◆ **Page extract**:
============================================================
There is a relationship between the solvent content of the crystal and the optimal value for kflip. The higher the solvent content, the less negative kflip should be. If the solvent content is about 30%, kflip should be set to -1.8 to -1.6, if the solvent content is about 50%, the optimum value is about -1, and if the solvent content is 70-75%, a kflip of zero seems to be optimal. Also the amount of averaging influences the optimal value of kflip: with two- or threefold averaging, one should set it at 60% to 80% of the value one would choose in the absence of non-crystallographic averaging, sixfold or higher non-crystallographic symmetry averaging is incompatible with solvent flipping and requires a value for kflip of zero.
In density truncation, grid points within the protein region which have a density below a certain specified threshold, are assigned a density equal to this threshold [7]. The result of density truncation of the protein region is that features of high density become sharpened relative to features of lower density. As such it is comparable to histogram matching techniques. However, the sharpening resulting from truncation seems to be beneficial even at resolutions at which the modification resulting from histogram matching is virtually non-existent. Because of this, density truncation was preferred over histogram matching. Other protocols for sharpening protein features were explored, but none of them were very successful, with one exception. In some cases is better to set the density of truncated grid points to the mean density of all truncated grid points, rather than to the threshold density.
============================================================
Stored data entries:
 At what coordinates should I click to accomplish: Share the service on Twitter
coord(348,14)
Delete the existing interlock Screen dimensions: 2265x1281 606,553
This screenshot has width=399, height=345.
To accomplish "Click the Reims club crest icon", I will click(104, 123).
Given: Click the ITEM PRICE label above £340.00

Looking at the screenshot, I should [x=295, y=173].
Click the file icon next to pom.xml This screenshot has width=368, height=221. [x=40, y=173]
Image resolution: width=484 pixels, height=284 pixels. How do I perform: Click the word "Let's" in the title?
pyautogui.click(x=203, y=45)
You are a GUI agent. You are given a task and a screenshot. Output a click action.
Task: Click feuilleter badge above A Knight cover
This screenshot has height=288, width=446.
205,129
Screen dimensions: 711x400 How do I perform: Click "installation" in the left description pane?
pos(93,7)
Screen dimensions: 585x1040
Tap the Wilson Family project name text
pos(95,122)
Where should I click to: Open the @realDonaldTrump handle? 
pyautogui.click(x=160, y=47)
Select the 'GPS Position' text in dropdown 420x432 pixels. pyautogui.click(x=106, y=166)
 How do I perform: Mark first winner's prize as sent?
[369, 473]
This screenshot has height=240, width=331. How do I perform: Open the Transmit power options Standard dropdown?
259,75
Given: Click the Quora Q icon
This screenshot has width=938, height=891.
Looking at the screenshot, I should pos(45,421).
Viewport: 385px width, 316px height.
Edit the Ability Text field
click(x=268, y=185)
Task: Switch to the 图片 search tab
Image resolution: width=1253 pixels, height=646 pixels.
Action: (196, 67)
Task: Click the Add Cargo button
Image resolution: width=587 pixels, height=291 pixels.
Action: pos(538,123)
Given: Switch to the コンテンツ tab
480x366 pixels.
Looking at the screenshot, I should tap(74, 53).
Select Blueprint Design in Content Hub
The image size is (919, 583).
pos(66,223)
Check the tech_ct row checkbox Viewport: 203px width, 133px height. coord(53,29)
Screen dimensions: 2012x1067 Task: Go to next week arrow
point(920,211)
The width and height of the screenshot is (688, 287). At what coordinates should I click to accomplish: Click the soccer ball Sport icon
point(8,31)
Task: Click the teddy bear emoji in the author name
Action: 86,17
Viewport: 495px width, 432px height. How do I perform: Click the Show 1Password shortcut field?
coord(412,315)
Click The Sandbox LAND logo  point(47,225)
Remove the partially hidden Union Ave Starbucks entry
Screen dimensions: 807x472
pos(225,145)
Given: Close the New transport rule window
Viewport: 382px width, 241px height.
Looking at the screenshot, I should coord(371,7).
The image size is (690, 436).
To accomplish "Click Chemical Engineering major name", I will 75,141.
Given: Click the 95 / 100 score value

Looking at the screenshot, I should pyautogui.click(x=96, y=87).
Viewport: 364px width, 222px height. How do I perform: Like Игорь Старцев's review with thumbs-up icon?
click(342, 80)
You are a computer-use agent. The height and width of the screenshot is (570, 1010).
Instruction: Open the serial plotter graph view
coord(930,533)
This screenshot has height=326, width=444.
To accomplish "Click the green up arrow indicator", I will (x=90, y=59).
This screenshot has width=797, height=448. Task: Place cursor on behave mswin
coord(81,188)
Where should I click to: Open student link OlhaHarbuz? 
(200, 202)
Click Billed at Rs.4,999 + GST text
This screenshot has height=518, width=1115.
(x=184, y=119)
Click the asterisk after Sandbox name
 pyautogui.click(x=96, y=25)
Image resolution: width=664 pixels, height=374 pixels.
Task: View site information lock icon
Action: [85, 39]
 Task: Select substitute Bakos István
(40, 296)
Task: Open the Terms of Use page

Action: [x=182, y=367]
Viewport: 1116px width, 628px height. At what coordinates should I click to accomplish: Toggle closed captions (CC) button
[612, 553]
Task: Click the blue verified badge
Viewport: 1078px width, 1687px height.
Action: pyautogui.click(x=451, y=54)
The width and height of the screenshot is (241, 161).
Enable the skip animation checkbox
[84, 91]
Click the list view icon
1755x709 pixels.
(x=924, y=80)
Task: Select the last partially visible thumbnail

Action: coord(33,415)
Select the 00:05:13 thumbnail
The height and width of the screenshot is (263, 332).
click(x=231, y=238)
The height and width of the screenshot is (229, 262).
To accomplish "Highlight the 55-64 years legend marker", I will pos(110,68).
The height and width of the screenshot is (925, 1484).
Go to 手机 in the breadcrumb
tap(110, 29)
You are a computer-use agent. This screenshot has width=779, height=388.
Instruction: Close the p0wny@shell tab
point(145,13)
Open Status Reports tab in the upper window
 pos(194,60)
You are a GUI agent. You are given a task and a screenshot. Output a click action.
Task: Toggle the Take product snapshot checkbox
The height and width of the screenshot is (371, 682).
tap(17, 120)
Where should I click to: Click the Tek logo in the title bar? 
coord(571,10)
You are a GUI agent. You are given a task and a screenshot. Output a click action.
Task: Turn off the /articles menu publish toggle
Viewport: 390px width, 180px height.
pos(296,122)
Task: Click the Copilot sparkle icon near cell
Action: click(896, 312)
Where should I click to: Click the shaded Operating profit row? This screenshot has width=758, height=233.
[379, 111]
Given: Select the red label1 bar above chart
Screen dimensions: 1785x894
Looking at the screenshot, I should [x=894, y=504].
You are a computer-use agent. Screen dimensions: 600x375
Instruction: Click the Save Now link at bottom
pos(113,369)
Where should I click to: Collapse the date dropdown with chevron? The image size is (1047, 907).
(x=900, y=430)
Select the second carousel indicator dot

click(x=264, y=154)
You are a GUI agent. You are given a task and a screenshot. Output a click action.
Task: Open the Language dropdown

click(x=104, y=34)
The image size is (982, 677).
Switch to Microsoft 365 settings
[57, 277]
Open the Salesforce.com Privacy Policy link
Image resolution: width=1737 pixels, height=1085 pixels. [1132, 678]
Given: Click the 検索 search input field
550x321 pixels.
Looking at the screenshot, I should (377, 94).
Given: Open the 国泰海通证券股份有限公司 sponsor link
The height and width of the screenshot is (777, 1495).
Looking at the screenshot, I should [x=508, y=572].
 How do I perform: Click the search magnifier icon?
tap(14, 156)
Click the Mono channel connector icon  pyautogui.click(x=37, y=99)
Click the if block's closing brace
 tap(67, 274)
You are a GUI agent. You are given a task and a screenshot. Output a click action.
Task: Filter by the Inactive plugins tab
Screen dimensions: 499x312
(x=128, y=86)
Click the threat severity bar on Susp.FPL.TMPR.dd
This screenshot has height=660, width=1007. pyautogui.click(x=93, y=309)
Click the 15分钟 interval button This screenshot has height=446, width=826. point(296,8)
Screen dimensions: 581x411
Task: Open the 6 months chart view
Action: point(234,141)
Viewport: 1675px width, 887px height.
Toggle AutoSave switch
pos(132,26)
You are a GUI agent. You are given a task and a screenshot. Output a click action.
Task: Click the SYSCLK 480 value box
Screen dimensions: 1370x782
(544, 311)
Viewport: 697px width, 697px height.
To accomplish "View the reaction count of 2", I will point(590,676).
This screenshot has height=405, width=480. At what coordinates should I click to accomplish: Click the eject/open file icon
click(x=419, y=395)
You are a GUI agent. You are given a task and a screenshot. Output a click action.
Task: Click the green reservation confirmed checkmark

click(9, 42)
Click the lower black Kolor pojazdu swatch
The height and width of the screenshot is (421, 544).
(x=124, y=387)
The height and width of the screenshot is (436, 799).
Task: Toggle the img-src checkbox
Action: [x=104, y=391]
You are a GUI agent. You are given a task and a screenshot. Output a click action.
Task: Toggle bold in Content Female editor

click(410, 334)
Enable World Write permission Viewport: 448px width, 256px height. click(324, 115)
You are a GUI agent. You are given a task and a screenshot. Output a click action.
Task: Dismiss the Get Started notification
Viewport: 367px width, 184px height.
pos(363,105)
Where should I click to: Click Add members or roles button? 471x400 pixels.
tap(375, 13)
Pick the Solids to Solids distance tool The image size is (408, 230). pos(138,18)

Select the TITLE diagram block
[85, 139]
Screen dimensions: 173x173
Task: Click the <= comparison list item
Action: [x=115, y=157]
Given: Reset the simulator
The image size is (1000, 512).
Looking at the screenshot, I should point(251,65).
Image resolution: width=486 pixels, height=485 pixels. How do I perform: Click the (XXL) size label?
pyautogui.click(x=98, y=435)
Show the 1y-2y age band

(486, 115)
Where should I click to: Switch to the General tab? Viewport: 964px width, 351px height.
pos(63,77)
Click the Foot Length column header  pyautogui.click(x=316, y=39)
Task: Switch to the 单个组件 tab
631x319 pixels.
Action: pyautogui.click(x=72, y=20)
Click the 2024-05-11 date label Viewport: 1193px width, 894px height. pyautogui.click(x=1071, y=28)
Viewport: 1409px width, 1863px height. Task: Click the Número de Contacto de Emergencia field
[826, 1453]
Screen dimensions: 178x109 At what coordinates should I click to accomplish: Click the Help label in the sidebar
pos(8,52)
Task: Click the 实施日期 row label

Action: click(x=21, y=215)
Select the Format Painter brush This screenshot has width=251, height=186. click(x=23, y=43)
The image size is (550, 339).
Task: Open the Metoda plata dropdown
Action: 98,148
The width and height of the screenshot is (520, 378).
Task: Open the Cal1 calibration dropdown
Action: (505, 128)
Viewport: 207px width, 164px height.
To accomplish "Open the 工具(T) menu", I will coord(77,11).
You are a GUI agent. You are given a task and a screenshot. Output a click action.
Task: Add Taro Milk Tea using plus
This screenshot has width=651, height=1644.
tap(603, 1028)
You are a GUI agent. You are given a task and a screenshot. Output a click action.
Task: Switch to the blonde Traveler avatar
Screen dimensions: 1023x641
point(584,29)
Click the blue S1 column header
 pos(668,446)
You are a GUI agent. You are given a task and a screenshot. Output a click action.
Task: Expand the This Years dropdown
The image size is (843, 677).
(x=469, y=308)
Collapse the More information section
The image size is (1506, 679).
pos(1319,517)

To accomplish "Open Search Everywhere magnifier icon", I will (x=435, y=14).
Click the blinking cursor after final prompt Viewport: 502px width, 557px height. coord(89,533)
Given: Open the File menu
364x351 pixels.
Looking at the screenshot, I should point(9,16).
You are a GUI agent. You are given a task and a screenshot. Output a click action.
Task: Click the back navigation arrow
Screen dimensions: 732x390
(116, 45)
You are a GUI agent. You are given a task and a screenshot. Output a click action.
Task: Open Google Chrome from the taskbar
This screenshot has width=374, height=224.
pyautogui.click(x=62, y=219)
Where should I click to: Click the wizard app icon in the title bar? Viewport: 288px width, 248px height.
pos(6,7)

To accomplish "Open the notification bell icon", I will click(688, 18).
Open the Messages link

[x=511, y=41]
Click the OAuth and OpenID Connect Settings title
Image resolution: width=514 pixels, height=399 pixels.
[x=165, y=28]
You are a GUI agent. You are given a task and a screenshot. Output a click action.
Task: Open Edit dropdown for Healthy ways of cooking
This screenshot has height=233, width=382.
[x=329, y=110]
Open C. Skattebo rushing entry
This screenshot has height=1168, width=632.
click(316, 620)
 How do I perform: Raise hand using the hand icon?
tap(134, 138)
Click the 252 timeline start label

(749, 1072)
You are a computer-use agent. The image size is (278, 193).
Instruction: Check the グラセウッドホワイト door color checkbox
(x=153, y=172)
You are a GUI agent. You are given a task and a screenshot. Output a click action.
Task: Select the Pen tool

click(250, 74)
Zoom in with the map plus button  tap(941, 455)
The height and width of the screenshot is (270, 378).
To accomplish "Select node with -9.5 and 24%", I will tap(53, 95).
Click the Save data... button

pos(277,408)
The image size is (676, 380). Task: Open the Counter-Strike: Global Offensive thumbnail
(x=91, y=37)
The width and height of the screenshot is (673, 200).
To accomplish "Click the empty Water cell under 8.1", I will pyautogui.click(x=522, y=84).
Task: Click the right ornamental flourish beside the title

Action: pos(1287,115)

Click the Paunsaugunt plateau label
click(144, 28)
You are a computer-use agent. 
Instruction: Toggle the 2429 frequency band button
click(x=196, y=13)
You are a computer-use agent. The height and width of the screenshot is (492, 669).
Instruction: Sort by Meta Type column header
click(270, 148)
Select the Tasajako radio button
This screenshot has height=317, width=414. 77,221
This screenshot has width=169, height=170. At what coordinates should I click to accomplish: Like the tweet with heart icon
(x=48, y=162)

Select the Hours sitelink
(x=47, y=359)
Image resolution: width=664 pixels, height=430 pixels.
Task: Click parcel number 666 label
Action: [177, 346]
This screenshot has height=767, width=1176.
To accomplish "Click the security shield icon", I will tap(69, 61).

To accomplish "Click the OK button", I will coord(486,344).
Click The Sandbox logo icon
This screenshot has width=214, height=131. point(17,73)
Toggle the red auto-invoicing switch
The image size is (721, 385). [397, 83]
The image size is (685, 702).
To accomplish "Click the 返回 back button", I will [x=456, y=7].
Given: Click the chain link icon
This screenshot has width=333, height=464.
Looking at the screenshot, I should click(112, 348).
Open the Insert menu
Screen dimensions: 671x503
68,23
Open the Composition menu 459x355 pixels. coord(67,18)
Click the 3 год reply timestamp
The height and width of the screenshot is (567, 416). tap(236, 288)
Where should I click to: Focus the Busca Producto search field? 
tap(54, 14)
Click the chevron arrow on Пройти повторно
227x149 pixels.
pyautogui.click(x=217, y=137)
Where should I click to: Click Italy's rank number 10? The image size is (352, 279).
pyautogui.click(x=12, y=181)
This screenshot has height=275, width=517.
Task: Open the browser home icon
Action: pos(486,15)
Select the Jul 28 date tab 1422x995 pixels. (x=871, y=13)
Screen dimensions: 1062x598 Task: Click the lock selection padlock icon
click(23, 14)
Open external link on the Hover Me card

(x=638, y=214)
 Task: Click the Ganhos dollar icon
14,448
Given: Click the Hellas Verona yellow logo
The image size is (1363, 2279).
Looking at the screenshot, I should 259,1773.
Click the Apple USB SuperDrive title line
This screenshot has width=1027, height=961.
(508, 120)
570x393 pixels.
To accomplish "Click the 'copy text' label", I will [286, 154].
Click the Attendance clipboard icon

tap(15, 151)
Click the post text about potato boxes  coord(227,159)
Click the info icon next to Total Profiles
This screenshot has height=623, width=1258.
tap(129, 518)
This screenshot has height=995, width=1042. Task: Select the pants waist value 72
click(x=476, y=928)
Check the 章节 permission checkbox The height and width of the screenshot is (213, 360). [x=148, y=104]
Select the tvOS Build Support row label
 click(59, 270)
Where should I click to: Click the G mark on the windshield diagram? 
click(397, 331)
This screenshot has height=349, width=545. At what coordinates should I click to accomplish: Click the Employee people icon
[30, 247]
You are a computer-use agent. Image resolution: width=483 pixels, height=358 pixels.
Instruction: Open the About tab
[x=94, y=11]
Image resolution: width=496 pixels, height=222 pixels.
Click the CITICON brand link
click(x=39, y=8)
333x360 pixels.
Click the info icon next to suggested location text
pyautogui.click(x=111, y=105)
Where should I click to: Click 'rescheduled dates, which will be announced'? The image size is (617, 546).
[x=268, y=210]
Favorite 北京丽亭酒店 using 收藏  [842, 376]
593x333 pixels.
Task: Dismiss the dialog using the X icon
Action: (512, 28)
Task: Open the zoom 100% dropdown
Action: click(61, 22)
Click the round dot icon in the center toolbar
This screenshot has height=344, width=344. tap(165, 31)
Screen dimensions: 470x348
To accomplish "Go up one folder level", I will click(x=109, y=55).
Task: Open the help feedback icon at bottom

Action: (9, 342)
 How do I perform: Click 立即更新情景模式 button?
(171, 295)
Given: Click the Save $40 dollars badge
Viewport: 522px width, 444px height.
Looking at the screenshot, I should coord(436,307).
============================================================
◆ **Assigned task A**: Summarize the density modification passage in two sentences.
◆ **Assigned task B**: Pick up the density modification passage after its final sentence and continue it.

◆ **Answer box A**: The optimal value of kflip becomes less negative as the crystal's solvent content rises, and it is also affected by non-crystallographic averaging, with sixfold or higher averaging requiring a kflip of zero. Density truncation sets protein-region grid points that fall below a threshold to that threshold, which sharpens high-density features, and it was preferred over histogram matching because its sharpening helps even at resolutions where histogram matching changes almost nothing.

◆ **Answer box B**:
As a result of truncating the density within the protein region, the overall variance of electron density of the protein region relative to the solvent region decreases. This means that the density of the solvent region has to be scaled down since it was found desirable to maintain a constant ratio between the two. This is done automatically by Solomon if requested. Another result of truncation is that the mean density within the protein region will increase, relative to the mean density of the solvent region. Since it was found that this is undesirable if one is reconstructing missing structure factors, this can be corrected for by assigning a value to sadd in equation (1).